Extracted text -
The circuit court then granted the adoption petition of Davelynn and Wendell. In its order granting the petition, the circuit court found that Jason and Davelynn were not married at the time D.P. was conceived or at any time thereafter. The circuit court further concluded that, while there was much testimony and conflict over whether Jason had attempted to communicate with D.P., there was no dispute that, in excess of one year, Jason had failed significantly, without justifiable cause, to pay child support for D.P. Accordingly, the circuit court determined that Jason’s consent to the adoption was not necessary. Jason filed a motion for reconsideration, which was denied by the circuit court. Jason appealed to the court of appeals, which reversed and remanded the circuit court. The court of appeals held that Davelynn and Jason were validly married and that the circuit court erred in finding otherwise. See Powell, 101 Ark. App. at 296, 275 S.W.3d at 667. Further, the court of appeals held: “In that the trial court’s finding that [Jason] and Davelynn were never married was the determi-nating factor regarding the remaining issues, we reverse and remand all issues presented.” Id., 275 S.W.3d at 667. Davelynn and Wendell now petition for review.

The Validity of the Marriage

Jason first contends that the circuit court erred in concluding that he and Davelynn were not validly married. Davelynn claims that the issue of the validity of the marriage was decided in the circuit court’s July 23, 2004 default order. She points out that Jason took no appeal from that order and that he did not raise the issue of the validity of the marriage until nearly two years after the entry of the order, in a petition for divorce. Accordingly, Davelynn contends that Jason’s arguments regarding the validity of the marriage are barred by res judicata. For his part, Jason asserts that Davelynn’s paternity complaint did not address the validity of the marriage and, therefore, the default order could not have resolved the issue.

Requests -
1. Translate this sentence from the adoption appeal passage into Spanish: "Jason filed a motion for reconsideration, which was denied by the circuit court."
2. Answer these questions from the adoption appeal passage:
(a) For how long had Jason failed to pay child support for D.P., according to the circuit court's conclusion?
(b) Which court reversed and remanded the circuit court's decision?
(c) What is the date of the default order that Davelynn says decided the validity of the marriage?
3. Continue the adoption appeal passage from its final sentence.

Data provided -
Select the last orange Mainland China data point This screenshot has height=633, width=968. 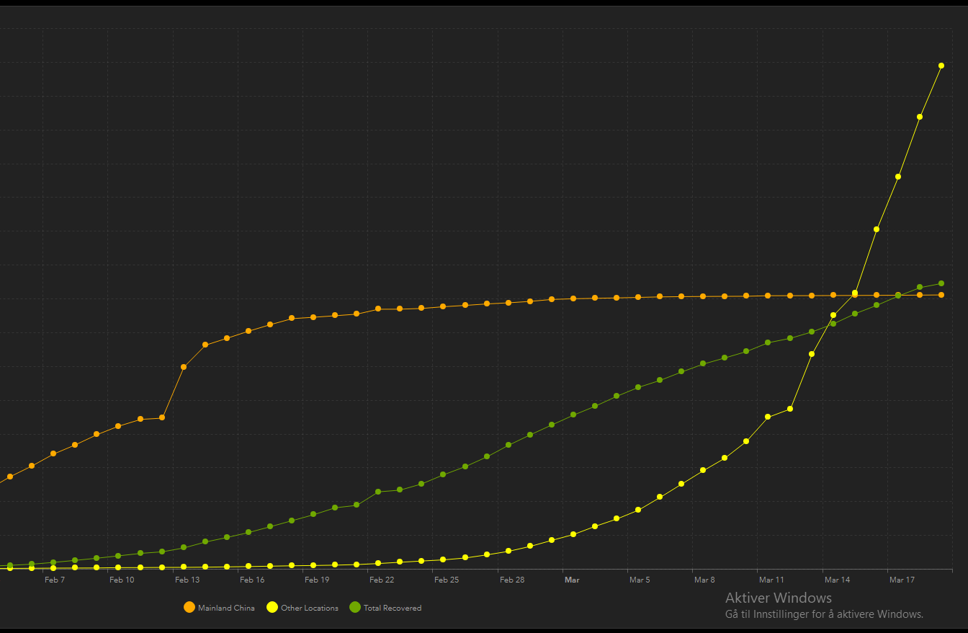point(941,295)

Outputs in order -
1. Jason presentó una moción de reconsideración, que fue denegada por el tribunal de circuito.

2.
(a) In excess of one year.
(b) The court of appeals.
(c) July 23, 2004.

3.
Res judicata bars relitigation of a claim in a subsequent suit when five factors are present. These include: (1) the first suit resulted in a final judgment on the merits; (2) the first suit was based upon proper jurisdiction; (3) the first suit was fully contested in good faith; (4) both suits involve the same claim or cause of action; and (5) both suits involve the same parties or their privies. *185 Moon v. Marquez, 338 Ark. 636, 999 S.W.2d 678 (1999). Furthermore, res judicata bars not only the relitigation of claims that were actually litigated in the first suit, but also those that could have been litigated. Id. The purpose of res judicata is to put an end to litigation by preventing a party who had one fair trial on a matter from relitigating the matter a second time. Id. This court has applied the doctrine of res judicata in the context of family law. Id.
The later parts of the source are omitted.